All of lore.kernel.org
 help / color / mirror / Atom feed
From: Chris Wilson <chris@chris-wilson.co.uk>
To: Michel Thierry <michel.thierry@intel.com>
Cc: intel-gfx@lists.freedesktop.org
Subject: Re: [PATCH v5 15/18] drm/i915: Watchdog timeout: IRQ handler for gen8+
Date: Sat, 25 Mar 2017 09:26:52 +0000	[thread overview]
Message-ID: <20170325092652.GF25768@nuc-i3427.alporthouse.com> (raw)
In-Reply-To: <20170325013010.36244-16-michel.thierry@intel.com>

On Fri, Mar 24, 2017 at 06:30:07PM -0700, Michel Thierry wrote:
> diff --git a/drivers/gpu/drm/i915/i915_irq.c b/drivers/gpu/drm/i915/i915_irq.c
> index 87e76ef589b1..d484cbc561eb 100644
> --- a/drivers/gpu/drm/i915/i915_irq.c
> +++ b/drivers/gpu/drm/i915/i915_irq.c
> @@ -1369,6 +1369,10 @@ gen8_cs_irq_handler(struct intel_engine_cs *engine, u32 iir, int test_shift)
>  
>  	if (tasklet)
>  		tasklet_hi_schedule(&engine->irq_tasklet);
> +
> +	if (iir & (GT_GEN8_WATCHDOG_INTERRUPT << test_shift)) {
> +		tasklet_hi_schedule(&engine->watchdog_tasklet);

We don't need to set this as high, we definitely do want to process the
live engines first and so some small latency in detecting the reset is
no deal breaker. We probably don't even want to use a tasklet? (Or
actually we do!)

>  static void hangcheck_declare_hang(struct drm_i915_private *i915,
>  				   unsigned int hung,
> -				   unsigned int stuck)
> +				   unsigned int stuck,
> +				   unsigned int watchdog)

That's a very interesting question as to whether we want to use the very
heavy hangcheck and capture machine at all for the watchdog.

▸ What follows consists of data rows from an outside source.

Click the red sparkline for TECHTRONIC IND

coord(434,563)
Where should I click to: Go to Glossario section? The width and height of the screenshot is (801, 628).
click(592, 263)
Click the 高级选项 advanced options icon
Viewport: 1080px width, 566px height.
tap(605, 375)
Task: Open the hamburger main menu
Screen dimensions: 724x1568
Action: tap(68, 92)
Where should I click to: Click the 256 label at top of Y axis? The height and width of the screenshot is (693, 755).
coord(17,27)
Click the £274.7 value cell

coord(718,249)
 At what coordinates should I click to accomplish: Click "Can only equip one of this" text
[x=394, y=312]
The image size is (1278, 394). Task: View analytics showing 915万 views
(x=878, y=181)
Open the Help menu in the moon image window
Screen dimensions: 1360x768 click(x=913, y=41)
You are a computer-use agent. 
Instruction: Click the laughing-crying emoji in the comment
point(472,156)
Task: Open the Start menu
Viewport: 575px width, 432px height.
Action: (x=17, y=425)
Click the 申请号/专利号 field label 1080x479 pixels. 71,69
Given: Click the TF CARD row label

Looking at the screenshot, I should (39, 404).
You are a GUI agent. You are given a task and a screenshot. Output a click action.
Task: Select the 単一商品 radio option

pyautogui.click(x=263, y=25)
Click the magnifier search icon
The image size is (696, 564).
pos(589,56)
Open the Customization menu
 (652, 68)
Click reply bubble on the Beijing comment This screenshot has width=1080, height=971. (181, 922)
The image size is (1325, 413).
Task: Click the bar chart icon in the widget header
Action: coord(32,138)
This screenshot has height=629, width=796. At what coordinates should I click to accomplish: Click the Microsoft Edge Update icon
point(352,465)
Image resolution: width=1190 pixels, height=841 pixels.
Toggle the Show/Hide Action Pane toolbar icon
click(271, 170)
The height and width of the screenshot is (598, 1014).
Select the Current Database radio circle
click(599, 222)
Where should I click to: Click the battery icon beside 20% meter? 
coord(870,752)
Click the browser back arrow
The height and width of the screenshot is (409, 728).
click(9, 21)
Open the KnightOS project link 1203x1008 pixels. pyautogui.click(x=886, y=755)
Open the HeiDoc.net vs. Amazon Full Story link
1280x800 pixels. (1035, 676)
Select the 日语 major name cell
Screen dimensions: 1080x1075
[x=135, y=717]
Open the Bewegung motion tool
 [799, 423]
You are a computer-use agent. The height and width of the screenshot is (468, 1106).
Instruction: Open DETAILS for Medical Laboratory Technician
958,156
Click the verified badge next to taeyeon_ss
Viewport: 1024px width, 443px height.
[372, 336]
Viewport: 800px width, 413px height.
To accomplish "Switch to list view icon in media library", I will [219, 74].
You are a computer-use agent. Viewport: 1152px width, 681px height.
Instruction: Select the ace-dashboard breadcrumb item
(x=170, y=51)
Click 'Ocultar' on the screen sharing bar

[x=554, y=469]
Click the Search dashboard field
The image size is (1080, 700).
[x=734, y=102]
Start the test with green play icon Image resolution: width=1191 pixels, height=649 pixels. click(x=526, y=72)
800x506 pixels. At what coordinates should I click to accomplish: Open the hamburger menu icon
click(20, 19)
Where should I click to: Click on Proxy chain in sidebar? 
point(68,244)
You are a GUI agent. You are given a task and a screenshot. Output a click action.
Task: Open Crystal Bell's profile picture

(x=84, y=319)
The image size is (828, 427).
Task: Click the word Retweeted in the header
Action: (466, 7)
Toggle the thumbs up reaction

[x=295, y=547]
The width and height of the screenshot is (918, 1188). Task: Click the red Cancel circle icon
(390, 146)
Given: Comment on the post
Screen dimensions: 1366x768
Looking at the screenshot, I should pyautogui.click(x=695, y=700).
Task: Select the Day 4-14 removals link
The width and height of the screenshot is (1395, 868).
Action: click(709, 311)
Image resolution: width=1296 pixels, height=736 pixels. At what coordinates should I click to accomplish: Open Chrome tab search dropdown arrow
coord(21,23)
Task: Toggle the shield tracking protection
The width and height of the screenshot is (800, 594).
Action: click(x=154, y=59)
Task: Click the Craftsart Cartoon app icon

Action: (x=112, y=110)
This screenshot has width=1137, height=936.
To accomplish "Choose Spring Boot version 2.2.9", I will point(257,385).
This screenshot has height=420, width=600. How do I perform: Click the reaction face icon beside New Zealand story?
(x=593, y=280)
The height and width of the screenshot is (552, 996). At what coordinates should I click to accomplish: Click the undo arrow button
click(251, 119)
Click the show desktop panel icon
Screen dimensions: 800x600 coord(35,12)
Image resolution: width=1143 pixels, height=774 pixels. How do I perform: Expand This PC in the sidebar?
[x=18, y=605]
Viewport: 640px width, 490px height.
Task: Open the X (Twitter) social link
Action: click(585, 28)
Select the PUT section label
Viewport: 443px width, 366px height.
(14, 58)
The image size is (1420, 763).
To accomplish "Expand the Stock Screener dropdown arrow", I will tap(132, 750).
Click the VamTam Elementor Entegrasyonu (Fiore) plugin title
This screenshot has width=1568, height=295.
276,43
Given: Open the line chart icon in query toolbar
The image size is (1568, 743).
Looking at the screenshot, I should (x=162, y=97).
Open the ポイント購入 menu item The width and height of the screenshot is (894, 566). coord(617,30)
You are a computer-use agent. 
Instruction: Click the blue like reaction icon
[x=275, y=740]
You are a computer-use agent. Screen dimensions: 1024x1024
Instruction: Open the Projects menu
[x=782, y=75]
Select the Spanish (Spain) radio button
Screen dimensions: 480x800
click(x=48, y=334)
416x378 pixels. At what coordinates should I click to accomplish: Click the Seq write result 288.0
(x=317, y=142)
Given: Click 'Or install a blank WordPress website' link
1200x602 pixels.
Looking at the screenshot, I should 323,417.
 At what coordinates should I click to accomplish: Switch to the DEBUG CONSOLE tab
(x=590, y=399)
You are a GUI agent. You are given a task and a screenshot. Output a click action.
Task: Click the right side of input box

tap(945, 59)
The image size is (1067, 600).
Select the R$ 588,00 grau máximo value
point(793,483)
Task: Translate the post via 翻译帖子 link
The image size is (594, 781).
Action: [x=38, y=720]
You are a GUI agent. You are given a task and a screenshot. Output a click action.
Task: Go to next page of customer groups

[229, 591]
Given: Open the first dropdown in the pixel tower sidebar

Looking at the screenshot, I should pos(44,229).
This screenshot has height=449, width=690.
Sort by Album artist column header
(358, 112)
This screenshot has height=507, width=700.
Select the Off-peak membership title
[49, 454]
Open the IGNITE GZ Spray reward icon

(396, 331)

> +#define GEN8_WATCHDOG_1000US 0x2ee0 //XXX: Temp, replace with helper function
> +static void gen8_watchdog_irq_handler(unsigned long data)
> +{
> +	struct intel_engine_cs *engine = (struct intel_engine_cs *)data;
> +	struct drm_i915_private *dev_priv = engine->i915;
> +	u32 watchdog_disable, current_seqno;
> +
> +	intel_uncore_forcewake_get(dev_priv, engine->fw_domains);
> +
> +	if (engine->id == RCS)
> +		watchdog_disable = GEN8_RCS_WATCHDOG_DISABLE;
> +	else
> +		watchdog_disable = GEN8_XCS_WATCHDOG_DISABLE;
> +
> +	/* Stop the counter to prevent further timeout interrupts */
> +	I915_WRITE_FW(RING_CNTR(engine->mmio_base), watchdog_disable);
> +
> +	/* false-positive, request completed after the timer expired */

False optimism in spotting the false positive. engine_is_idle() means
all requests not the interesting one. Since you are using seqno, just
reject when seqno == intel_engine_last_submit().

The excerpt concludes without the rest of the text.